A hasty solution was adopted, with Pope Francis adding an unscheduled visit to venerate the relics of two recently beatified Polish missionaries, Franciscan friars killed by the Marxist Shining Path guerillas in 1991 in Peru. There the Holy Father offered a prayer for deliverance from the “devastating wave of terrorism” without further specification.

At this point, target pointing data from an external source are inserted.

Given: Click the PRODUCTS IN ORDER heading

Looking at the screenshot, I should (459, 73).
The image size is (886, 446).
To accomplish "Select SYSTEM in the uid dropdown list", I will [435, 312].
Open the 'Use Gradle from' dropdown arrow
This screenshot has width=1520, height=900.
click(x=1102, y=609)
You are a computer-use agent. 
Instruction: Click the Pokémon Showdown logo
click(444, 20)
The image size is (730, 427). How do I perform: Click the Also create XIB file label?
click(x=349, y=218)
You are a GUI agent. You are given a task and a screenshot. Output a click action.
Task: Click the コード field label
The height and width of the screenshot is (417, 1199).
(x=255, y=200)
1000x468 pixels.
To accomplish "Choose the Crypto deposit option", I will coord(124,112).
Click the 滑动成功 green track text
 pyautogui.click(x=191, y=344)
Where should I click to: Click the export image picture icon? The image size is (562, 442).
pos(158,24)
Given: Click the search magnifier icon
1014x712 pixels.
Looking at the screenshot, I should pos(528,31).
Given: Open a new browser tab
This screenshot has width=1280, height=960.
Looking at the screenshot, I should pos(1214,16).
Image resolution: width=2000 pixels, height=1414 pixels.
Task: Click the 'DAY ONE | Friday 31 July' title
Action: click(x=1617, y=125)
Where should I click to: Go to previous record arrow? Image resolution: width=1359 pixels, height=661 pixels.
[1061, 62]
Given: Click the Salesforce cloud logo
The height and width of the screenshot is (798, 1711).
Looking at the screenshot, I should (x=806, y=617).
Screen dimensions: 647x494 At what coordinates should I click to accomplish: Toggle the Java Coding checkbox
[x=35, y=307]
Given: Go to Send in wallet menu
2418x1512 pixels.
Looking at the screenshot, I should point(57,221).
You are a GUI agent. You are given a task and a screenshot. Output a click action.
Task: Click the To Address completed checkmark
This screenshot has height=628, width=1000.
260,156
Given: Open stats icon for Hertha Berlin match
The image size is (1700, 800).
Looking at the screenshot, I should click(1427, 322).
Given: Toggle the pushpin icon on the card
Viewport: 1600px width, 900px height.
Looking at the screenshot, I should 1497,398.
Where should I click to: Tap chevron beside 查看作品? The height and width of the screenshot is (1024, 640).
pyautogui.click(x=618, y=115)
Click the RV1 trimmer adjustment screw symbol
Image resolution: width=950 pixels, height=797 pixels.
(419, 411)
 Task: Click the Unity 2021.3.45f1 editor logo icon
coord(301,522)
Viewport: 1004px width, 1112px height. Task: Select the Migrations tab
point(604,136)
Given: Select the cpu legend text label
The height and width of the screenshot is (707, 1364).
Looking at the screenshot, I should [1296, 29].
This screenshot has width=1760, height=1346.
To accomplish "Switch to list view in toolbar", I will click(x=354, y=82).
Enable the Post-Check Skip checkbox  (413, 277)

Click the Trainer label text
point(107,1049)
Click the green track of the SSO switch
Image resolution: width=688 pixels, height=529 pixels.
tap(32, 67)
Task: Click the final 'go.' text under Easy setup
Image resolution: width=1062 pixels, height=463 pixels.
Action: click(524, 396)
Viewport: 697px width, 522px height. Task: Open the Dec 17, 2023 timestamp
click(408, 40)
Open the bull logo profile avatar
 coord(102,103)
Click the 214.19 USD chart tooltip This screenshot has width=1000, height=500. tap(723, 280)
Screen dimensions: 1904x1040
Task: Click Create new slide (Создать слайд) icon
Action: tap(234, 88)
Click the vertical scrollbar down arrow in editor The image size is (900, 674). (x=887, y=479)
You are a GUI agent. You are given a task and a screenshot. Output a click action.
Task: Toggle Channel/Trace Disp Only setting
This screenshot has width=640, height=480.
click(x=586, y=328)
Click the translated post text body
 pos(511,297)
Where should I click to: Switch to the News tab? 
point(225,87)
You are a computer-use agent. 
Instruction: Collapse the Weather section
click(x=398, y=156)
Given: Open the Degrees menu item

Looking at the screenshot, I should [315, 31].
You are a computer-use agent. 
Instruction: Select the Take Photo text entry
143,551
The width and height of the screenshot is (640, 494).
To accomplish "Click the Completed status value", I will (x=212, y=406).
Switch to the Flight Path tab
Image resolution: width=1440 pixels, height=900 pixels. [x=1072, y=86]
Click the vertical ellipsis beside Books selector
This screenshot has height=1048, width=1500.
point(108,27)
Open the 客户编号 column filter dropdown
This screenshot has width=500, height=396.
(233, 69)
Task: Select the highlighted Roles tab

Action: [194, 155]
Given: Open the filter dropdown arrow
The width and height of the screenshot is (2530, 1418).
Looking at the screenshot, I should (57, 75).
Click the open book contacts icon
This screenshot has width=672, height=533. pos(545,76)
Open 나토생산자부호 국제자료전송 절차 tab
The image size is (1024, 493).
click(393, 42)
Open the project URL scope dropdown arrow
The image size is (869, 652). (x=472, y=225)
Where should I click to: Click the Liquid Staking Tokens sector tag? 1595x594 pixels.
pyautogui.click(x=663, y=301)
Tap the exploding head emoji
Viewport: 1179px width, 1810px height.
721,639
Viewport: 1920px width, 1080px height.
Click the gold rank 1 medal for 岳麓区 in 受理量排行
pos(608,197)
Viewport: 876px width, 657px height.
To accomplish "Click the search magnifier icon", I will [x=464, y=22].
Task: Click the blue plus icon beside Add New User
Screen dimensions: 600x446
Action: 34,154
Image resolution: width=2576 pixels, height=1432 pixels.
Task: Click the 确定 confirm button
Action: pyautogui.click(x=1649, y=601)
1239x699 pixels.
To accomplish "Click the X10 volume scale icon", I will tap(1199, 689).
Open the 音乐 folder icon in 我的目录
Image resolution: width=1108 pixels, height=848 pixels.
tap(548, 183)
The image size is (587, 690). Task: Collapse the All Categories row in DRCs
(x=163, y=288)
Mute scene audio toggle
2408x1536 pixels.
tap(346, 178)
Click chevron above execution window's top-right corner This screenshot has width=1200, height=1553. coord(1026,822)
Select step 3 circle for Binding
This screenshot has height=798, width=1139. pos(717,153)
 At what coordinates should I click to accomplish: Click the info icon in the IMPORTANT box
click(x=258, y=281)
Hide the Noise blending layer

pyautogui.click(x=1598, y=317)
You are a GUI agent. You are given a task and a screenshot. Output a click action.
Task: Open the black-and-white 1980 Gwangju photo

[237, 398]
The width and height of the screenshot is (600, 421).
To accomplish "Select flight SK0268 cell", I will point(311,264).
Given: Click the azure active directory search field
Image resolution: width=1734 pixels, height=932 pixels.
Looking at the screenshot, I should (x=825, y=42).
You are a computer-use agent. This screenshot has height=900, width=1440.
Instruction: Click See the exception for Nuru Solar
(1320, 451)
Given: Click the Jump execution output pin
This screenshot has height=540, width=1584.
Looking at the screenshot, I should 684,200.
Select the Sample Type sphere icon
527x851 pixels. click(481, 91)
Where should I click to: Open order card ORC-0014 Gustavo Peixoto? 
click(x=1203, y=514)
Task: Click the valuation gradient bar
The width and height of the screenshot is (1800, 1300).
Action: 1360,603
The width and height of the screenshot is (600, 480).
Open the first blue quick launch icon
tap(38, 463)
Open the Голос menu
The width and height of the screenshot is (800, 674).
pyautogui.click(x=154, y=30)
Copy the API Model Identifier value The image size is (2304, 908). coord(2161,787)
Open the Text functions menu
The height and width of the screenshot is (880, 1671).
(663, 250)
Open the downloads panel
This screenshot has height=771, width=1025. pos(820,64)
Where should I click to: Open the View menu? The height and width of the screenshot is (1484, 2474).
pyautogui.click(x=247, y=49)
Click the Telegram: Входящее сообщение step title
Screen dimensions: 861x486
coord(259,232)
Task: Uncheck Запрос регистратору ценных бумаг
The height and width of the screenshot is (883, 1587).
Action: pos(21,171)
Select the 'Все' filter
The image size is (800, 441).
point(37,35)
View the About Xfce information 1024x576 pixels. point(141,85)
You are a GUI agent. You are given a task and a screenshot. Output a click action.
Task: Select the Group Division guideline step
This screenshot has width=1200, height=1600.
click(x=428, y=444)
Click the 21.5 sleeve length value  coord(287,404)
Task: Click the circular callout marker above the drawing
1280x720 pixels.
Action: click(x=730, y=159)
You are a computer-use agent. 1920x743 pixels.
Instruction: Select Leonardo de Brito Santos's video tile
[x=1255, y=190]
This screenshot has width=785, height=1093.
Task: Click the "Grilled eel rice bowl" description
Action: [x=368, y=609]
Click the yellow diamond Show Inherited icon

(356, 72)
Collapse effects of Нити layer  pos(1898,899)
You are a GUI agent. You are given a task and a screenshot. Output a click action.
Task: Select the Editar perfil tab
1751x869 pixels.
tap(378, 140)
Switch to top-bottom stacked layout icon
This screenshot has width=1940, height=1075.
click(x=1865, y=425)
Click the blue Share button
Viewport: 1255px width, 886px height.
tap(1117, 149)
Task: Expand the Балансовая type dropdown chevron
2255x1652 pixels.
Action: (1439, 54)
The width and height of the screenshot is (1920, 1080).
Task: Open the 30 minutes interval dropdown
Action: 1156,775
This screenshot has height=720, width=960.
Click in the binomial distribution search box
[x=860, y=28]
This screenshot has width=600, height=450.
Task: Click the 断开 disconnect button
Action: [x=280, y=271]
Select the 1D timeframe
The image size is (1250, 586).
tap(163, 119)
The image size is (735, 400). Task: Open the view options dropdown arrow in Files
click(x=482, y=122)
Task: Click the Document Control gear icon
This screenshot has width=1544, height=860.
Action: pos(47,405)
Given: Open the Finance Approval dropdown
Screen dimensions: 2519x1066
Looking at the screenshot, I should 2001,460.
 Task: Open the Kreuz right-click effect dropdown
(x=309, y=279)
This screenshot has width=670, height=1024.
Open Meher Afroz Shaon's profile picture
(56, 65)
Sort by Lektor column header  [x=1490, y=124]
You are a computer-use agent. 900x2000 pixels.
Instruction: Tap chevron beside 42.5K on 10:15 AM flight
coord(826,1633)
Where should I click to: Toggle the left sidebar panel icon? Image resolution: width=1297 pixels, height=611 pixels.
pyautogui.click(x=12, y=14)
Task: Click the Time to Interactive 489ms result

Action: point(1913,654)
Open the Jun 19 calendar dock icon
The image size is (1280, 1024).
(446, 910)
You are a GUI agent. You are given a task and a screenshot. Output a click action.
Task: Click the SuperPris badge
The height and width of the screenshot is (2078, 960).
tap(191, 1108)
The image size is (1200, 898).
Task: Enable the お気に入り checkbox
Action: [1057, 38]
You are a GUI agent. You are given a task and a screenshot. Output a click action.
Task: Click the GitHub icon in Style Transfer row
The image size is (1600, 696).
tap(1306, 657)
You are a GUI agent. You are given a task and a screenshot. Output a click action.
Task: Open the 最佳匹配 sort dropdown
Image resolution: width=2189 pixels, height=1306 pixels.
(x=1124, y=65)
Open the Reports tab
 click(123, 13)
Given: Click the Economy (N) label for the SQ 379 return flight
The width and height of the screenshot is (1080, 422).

There was though a hint of where the Holy Father was heading in the part of the prayer for the “families of the victims of terrorism”, asking that they might find the “courage to continue to be brothers and sisters for others, above all for immigrants.” The pivot from terror to immigration indicated the Holy Father’s frustration that the summer of Islamist terror is dampening popular enthusiasm for greater settlement of Muslim refugees in Europe.

Finally, on the flight home, Pope Francis made clear his current thinking, that there is no such phenomenon as Islamist violence, any more than domestic violence in Italy constitutes “Catholic violence”. Going further still, he acknowledged that “there are violent persons of [Islam]… this is true: I believe that in pretty much every religion there is always a small group of fundamentalists. Fundamentalists. We have them.”

It was not clear whether Pope Francis was speaking historically or contemporaneously, but if the latter, there is no evidence of violent Catholic fundamentalists at work anywhere in the world. That the head of the Catholic Church would suggest such is simply remarkable.

Remarkable too, though, was that the airborne remarks, while covered in the Catholic press, were relegated to very secondary coverage in the secular press. Perhaps the novelty of the Holy Father’s airborne press conferences is wearing off.

Which may be for the best. Better not to leave the final word from Kraków, a millennium-old city of hundreds of martyrs, by ignoring their contemporary companions.